Pluto's strange "snakeskin" terrain has an Earthly counterpart, a new study suggests.
The "scales" of this alien landscape, which were first spotted by NASA's New Horizons spacecraft during its epic Pluto flyby in July 2015, are ice ridges 1,650 feet (500 meters) or so tall. But they're very similar to erosion-formed features known as "penitentes," which rise just a few meters above the ground in cold, mountainous regions of Earth, the scientists said in the study.
"This gargantuan size is predicted by the same theory that explains the formation of these features on Earth," study lead author John Moores, of York University in Toronto, said in a statement. "In fact, we were able to match the size and separation, the direction of the ridges, as well as their age — three pieces of evidence that support our identification of these ridges as penitentes." [Amazing Pluto Photos by New Horizons]
The penitentes of Pluto and Earth differ in both composition and size: Earth's are made of snow or water ice, whereas Pluto's ridges are mostly methane and nitrogen ices, the researchers said.
Moores and his colleagues used computer simulations to model the growth of penitente-like features in Pluto's unique environment.

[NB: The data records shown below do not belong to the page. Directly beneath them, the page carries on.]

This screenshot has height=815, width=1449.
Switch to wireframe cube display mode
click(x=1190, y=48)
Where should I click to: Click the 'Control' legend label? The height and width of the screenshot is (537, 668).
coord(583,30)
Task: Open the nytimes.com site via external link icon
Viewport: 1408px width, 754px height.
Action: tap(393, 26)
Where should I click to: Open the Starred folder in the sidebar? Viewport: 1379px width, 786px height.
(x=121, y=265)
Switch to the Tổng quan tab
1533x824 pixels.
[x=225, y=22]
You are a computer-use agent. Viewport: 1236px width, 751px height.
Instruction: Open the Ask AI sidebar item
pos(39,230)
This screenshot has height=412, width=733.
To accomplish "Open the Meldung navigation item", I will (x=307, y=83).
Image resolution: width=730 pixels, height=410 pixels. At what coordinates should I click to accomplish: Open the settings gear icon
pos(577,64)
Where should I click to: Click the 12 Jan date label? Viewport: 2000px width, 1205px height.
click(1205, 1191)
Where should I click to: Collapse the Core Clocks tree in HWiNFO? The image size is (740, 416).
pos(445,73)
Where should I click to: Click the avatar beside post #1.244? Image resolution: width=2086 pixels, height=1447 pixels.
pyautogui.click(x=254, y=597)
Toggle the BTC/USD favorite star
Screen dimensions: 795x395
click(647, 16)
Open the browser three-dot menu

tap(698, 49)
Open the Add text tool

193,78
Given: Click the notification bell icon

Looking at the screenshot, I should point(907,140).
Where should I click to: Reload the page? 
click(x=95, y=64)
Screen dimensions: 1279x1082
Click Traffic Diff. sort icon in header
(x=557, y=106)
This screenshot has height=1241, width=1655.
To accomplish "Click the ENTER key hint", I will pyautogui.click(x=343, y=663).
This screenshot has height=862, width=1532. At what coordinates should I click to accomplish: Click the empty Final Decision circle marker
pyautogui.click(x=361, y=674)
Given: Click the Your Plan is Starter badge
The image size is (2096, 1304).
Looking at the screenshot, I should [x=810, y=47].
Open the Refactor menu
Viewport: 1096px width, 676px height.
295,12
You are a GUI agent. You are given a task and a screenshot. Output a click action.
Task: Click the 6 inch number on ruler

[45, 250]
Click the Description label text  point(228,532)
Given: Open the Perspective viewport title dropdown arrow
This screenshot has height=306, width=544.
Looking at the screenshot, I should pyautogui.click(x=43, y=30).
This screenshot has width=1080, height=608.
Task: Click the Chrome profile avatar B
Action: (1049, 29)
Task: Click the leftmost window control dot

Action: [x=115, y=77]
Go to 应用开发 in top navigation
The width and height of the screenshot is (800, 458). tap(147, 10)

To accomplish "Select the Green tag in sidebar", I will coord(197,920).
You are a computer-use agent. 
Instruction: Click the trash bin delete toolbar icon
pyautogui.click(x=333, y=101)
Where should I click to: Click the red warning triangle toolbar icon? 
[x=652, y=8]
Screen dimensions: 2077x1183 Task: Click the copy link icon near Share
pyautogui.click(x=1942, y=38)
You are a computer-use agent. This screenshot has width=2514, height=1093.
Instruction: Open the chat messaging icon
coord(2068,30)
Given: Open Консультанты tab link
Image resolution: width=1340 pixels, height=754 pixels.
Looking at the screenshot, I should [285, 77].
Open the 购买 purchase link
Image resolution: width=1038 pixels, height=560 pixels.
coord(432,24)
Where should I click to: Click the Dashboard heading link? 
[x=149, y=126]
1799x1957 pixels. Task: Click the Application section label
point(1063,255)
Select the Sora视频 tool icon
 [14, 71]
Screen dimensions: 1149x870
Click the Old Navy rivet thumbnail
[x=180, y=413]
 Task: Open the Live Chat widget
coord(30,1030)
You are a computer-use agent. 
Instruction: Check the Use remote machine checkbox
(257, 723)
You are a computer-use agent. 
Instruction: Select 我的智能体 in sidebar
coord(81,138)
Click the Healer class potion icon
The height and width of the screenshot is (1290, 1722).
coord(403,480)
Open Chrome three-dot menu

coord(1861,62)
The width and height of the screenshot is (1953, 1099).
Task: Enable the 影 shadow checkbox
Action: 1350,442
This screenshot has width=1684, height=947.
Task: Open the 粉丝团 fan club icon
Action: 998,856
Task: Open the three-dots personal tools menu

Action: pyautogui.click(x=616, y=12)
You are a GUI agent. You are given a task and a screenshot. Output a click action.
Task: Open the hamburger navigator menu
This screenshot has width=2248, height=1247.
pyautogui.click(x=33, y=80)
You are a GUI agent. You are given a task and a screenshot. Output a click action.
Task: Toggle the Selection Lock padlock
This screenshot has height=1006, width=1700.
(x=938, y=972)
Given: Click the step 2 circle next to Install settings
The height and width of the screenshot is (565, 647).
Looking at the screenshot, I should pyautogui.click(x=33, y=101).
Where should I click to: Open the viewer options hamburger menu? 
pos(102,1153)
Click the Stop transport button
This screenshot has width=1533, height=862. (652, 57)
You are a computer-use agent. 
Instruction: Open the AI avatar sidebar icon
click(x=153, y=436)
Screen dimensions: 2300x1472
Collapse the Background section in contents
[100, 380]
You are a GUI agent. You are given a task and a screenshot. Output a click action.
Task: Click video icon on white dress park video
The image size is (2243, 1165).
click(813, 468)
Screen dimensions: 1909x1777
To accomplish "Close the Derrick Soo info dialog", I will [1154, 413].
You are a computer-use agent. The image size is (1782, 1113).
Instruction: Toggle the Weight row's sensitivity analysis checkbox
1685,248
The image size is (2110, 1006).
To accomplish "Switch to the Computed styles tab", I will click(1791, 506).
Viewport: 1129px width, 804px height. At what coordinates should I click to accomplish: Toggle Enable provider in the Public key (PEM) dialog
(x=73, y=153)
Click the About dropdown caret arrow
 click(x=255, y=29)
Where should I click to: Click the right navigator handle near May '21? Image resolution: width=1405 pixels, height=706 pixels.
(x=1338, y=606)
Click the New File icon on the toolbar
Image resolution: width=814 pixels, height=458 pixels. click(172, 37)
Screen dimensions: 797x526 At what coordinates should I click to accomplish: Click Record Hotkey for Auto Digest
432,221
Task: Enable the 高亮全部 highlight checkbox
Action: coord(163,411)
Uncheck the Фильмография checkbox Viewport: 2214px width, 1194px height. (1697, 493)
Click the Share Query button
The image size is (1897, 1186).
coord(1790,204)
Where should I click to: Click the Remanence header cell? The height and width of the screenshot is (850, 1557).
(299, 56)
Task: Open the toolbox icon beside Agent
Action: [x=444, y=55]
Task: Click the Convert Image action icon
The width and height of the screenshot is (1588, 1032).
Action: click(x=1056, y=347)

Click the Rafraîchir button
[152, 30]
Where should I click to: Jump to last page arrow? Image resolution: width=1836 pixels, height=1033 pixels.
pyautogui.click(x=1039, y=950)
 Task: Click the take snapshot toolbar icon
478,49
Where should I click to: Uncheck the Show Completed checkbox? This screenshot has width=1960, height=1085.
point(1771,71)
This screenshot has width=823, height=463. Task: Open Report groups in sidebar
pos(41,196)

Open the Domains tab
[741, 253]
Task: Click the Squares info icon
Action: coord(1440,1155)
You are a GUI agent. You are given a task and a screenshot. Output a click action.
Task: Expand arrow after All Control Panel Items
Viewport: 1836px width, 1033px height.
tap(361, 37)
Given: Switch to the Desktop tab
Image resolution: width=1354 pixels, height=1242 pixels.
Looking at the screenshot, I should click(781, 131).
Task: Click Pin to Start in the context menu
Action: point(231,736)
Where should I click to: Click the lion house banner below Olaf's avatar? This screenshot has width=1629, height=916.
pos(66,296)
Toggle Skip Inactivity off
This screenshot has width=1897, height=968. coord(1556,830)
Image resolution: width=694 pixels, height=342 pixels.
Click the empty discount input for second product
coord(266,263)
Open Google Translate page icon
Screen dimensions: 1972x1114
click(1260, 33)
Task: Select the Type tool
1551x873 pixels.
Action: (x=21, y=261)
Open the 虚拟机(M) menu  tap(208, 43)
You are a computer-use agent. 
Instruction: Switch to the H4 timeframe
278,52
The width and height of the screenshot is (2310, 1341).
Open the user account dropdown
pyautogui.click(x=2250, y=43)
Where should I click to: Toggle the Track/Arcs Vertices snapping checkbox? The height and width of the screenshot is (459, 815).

Their results suggest that, although these ice ridges are currently known to exist only on Earth and Pluto, they may also be on other solar system bodies with the right conditions — for example, low temperatures and the presence of an atmosphere.
The new study, which was published this week in the journal Nature, also indicates that Pluto's penitentes probably formed within the past few tens of millions of years, the researchers said. (These features were so named because arrays of them look like groups of people on their knees, doing penance for their sins.)
New Horizons got within 7,800 miles (12,550 kilometers) of Pluto on July 14, 2015, giving humanity its first up-close looks at the faraway dwarf planet. The spacecraft is now cruising toward a Jan. 1, 2019, close encounter with a small object called 2014 MU69, which lies about 1 billion miles (1.6 billion km) beyond Pluto.